Sui giornali in questi giorni leggo pareri differenti.
C’è chi dice che la “vita utile” dei sacchetti è breve rispetto alla “vita dannosa” quasi eterna (un sacchetto resta nell’ambiente da un minimo di 15 anni ad un massimo di 1.000).
I produttori di buste di plastica (UnionPlast) sostengono invece che:
• il divieto non è previsto da nessuna direttiva comunitaria
• il sacchetto non è un problema perché può essere riutilizzato
• il divieto obbliga il consumatore ad acquistare sacchi neri per la raccolta dei rifiuti
• il sacchetto di plastica una volta giunto in discarica, spesso viene separato dal contenuto e recuperato in energia o riciclato.
• Le bio-shopper hanno performance minori perché si rompono più facilmente.

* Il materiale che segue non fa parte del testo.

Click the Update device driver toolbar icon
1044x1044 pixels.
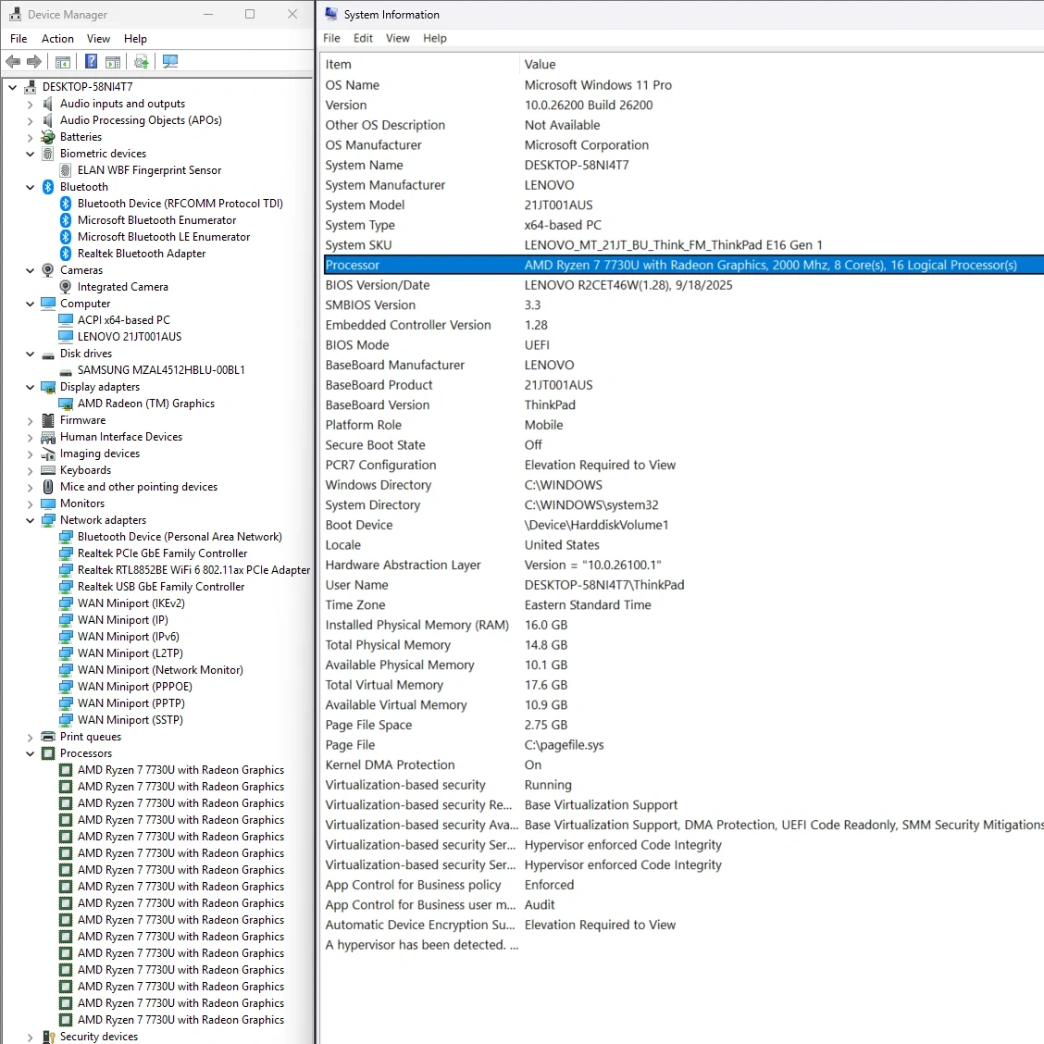[141, 62]
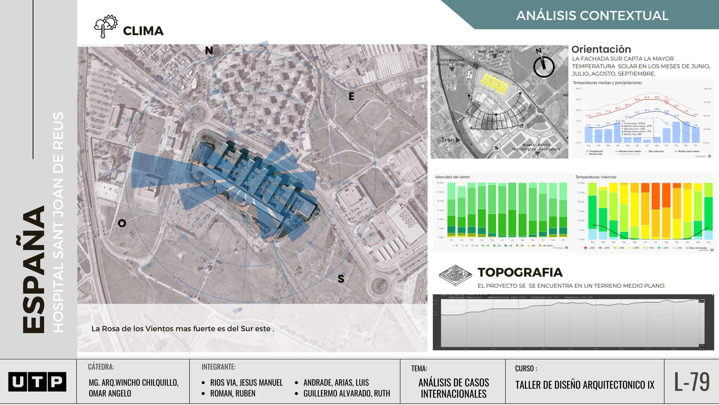Viewport: 719px width, 405px height.
Task: Click the L-79 sheet number label
Action: (692, 382)
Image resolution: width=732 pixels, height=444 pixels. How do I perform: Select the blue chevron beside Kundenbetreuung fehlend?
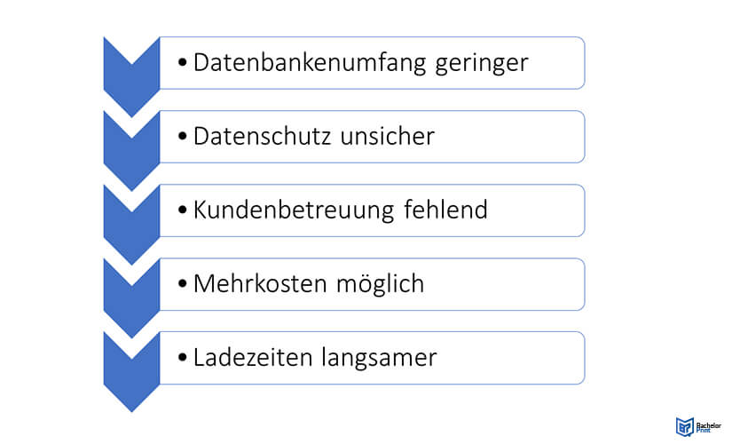131,225
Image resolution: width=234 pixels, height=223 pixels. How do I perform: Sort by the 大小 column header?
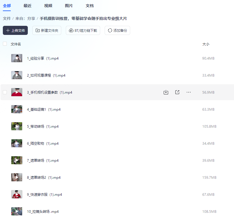click(206, 44)
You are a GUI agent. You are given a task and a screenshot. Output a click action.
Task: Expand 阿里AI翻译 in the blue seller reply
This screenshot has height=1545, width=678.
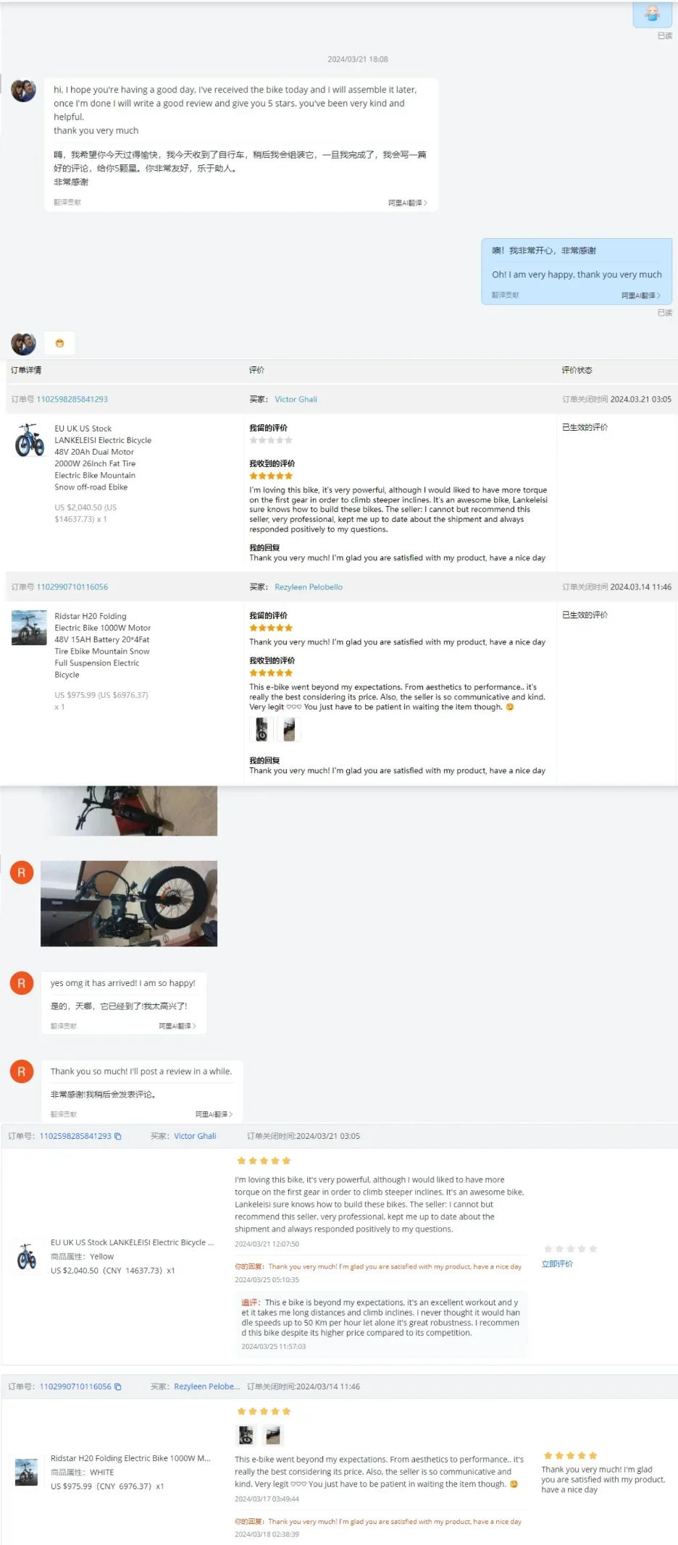(x=641, y=295)
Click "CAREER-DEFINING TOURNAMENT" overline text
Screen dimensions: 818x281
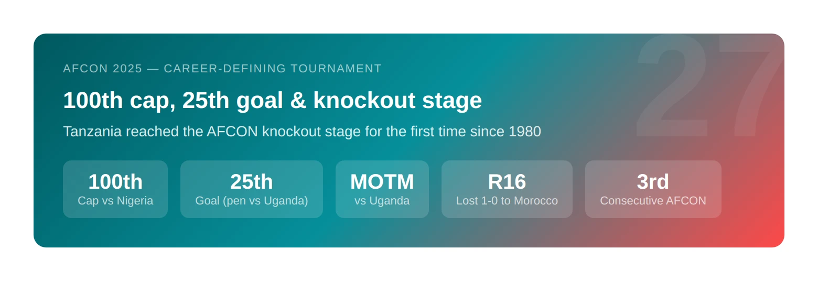273,69
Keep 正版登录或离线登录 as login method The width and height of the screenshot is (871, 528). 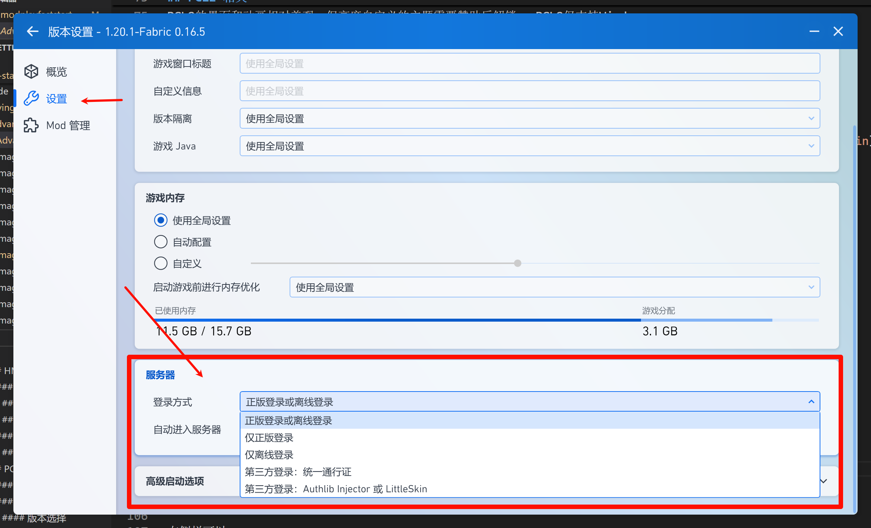pyautogui.click(x=288, y=420)
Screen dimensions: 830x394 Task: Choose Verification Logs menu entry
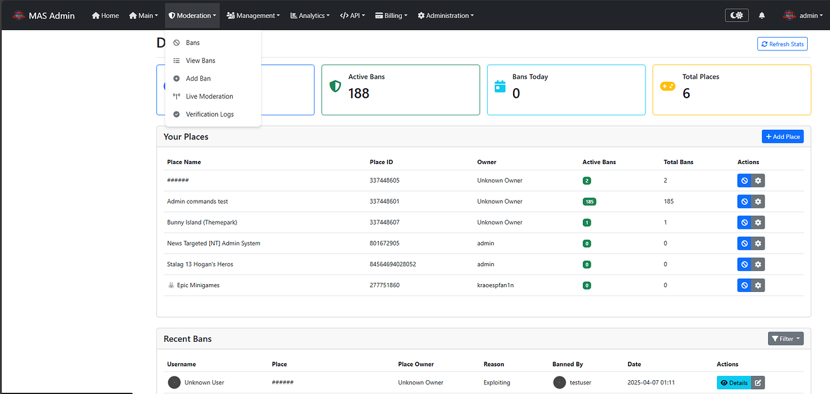click(x=209, y=114)
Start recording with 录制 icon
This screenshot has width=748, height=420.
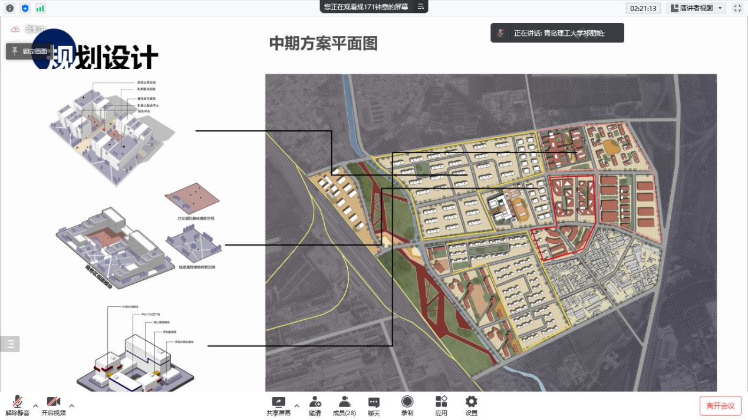[x=407, y=405]
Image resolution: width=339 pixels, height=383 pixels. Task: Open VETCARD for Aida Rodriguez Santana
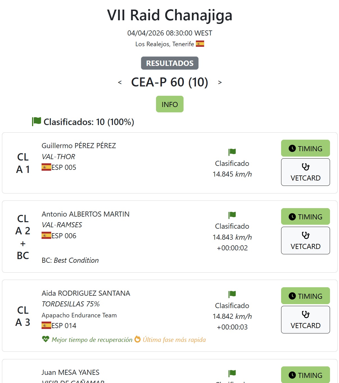pos(306,320)
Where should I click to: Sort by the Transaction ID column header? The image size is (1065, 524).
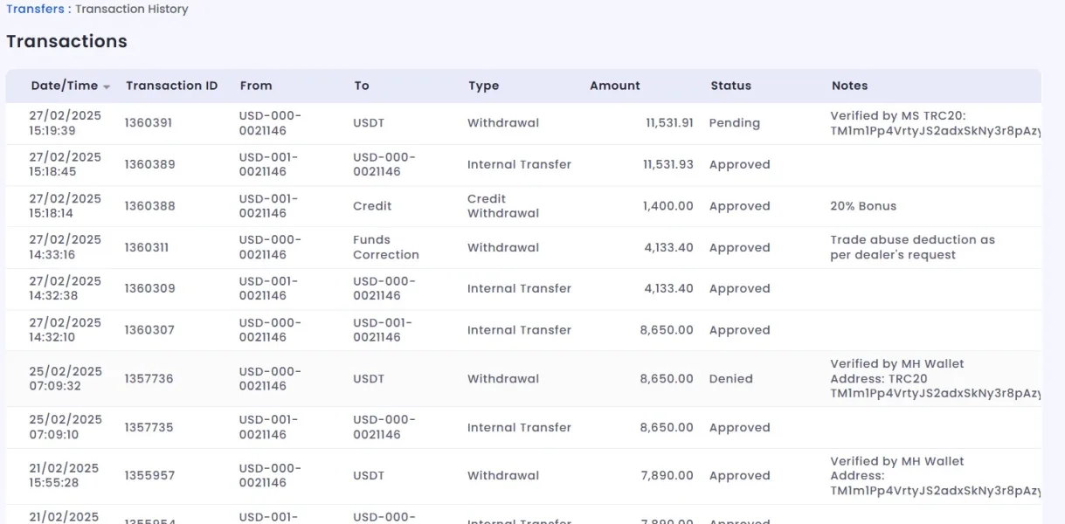click(x=171, y=86)
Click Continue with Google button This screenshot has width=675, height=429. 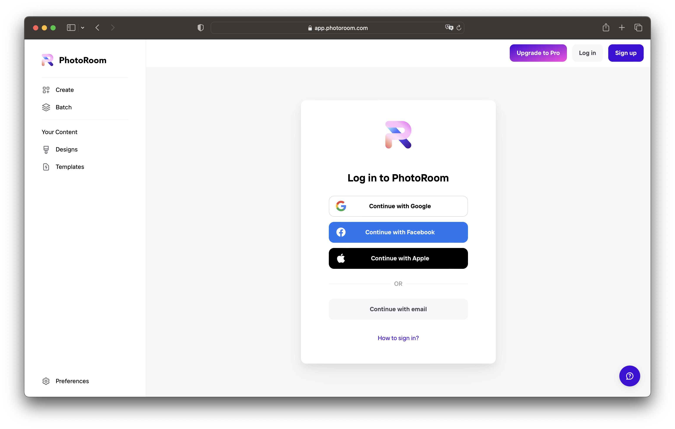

Mi domando se in qualche modo questa iniziativa si può tradurre in un risparmio per noi consumatori (che a questo punto dobbiamo utilizzare borse di tela o altri mezzi alternativi al sacchetto, scegliendo accuratamente qualcosa che consenta di essere riutilizzato più e più volte visto anche la differenza di prezzo – dai 3 ai 5€ per la borsa di tela, contro i 0,05€ del sacchetto di plastica, per non parlare di altri contenitori sempre in plastica che hanno un costo superiore ai 5€) o sia solo uno specchio per le allodole a favore dei produttori di queste “bio-shopper”.